November 26, 2020

Nursing Tip of the Day! - Pediatric Nursing

Category: Pediatric Nursing 
Pertussis is a particularly severe disease in the first year of life. Complications are common and include apneic episodes, seizures, secondary bacterial pneumonia, encephalopathy and death.

November 25, 2020

Nursing Tip of the Day! - Pediatric Nursing

Category: Pediatric Nursing 
Pertussis begins with mild upper respiratory tract symptoms and cough. This catarrhal stage usually lasts 1 to 2 weeks. The disease progresses to severe paroxysms of a staccato cough, followed by posttussive emesis.

November 24, 2020

Nursing Tip of the Day! - Pediatric Nursing

Category: Pediatric Nursing 
Viral pneumonia occurs more commonly in the winter and generally has a gradual onset, often with associated cough, congestion, and fever. Tachypnea may be the only physical finding. However, retractions, rales and wheezing are common.

November 23, 2020

Nursing Tip of the Day! - Pediatric Nursing

Category: Pediatric Nursing 
S. pneumoniae is one of the most frequently seen bacterial agents that causes pneumonia in children.

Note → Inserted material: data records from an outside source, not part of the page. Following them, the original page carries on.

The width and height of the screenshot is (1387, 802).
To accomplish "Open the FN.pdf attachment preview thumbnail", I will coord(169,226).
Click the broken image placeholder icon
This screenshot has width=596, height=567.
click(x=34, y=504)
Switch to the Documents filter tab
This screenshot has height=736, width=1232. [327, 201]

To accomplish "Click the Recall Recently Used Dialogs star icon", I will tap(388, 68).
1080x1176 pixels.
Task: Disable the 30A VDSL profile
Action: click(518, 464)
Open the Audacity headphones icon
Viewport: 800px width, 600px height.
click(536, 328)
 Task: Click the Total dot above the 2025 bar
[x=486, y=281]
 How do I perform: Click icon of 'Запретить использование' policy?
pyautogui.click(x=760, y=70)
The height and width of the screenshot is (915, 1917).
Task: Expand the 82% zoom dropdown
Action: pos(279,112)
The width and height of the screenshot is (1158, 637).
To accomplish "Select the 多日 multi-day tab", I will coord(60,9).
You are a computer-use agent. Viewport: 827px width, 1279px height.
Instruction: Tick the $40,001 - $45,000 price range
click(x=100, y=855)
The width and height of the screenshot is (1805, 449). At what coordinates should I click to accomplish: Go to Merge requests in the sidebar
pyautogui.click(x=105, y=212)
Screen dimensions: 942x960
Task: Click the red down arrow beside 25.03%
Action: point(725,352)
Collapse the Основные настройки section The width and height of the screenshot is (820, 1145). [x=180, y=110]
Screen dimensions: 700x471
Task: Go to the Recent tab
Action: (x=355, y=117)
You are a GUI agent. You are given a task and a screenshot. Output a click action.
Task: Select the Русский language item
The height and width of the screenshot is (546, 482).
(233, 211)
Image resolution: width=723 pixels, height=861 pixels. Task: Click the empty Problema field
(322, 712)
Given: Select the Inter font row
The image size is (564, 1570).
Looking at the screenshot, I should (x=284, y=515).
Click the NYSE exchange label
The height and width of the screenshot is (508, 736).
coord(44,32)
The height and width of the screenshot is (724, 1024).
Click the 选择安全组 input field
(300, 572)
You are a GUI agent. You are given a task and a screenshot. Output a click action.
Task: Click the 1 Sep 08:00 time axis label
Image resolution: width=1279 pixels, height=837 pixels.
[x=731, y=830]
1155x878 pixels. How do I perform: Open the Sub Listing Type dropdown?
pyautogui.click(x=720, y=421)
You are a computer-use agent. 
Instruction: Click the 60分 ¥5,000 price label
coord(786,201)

Children with immunodeficiency, chronic renal disease and asplenia are at increased risk for S. pneumoniae infection.

November 22, 2020

Nursing Tip of the Day! - Pediatric Nursing

Category: Pediatric Nursing 
Clinical symptoms and signs of pneumonia in pediatric patients vary with patient age, specific pathogen and disease severity. Infants younger than 3 months generally have respiratory symptoms such as tachypnea, cough and retractions.

November 21, 2020

Nursing Tip of the Day! - Pediatric Nursing

Category: Pediatric Nursing 
Bacterial pneumonia and mycoplasma infections are usually transmitted person to person by droplet aspiration. Asymptomatic upper airway colonization often occurs in children and may spread infection to other children.

November 20, 2020

Nursing Tip of the Day! - Pediatric Nursing

Category: Pediatric Nursing 
The lung is protected from infection by a variety of immune mechanisms. Passively acquired maternal antibodies are important in protection against S. pneumoniae and H. influenzae infections during the first few months of life.

November 19, 2020

Nursing Tip of the Day! - Pediatric Nursing

Category: Pediatric Nursing 
The clinical picture of pneumonia is highly variable, ranging from a mild illness to life-threatening disease. Clinical and radiographic findings sometimes suggest an organism, but the determination of a causative agent is not always straightforward.

November 18, 2020

Nursing Tip of the Day! - Pediatric Nursing

Category: Pediatric Nursing 
Nasal flaring and retractions are visible signs of respiratory distress in bronchiolitis. Lung auscultation often reveals decreased air movement, rales, rhonchi, wheezing and an increased ratio of expiratory to inspiratory times.

November 17, 2020

Nursing Tip of the Day! - Pediatric Nursing

Category: Pediatric Nursing 
Infants with bronchiolitis are typically younger than 12 months and present during the winter months. The first symptoms are generally those of an upper respiratory infection, such as nasal congestion and copious rhinorrhea.

November 16, 2020

Nursing Tip of the Day! - Pediatric Nursing

Category: Pediatric Nursing 
Many viruses are implicated as the underlying cause of bronchiolitis. Respiratory syncytial virus, the most common agent identified in children diagnosed with this disease, is estimated to cause up to 70% of cases in previously healthy children.

November 15, 2020

Nursing Tip of the Day! - Pediatric Nursing

Category: Pediatric Nursing 
Bronchiolitis is an acute infectious disease that results in inflammation of the small airways in children younger than 2 years. This process is manifested clinically as wheezing and increased work of breathing.

November 14, 2020

Nursing Tip of the Day! - Fundamentals

Category: Fundamentals 
Heliox is a low-density mixture of helium and oxygen that results in less turbulent flow through narrowed airways. Theoretically, heliox may decrease the work of breathing, resulting in less respiratory muscle fatigue.

November 13, 2020

Nursing Tip of the Day! - Pediatric Nursing

Category: Pediatric Nursing 
Racemic albuterol has become the short-acting beta-agonist (SABA) of choice for the treatment of children with acute asthma. Options for mode of delivery include a small-volume nebulizer (NEB) and metered-dose inhaler with a spacer (MDI-S).

November 12, 2020

Nursing Tip of the Day! - Pediatric Nursing

Category: Pediatric Nursing 
Croup may have a viral or allergic cause and affects children from infancy through early school age. Clinical presentation is marked by an abrupt onset of a harsh barky cough and inspiratory stridor.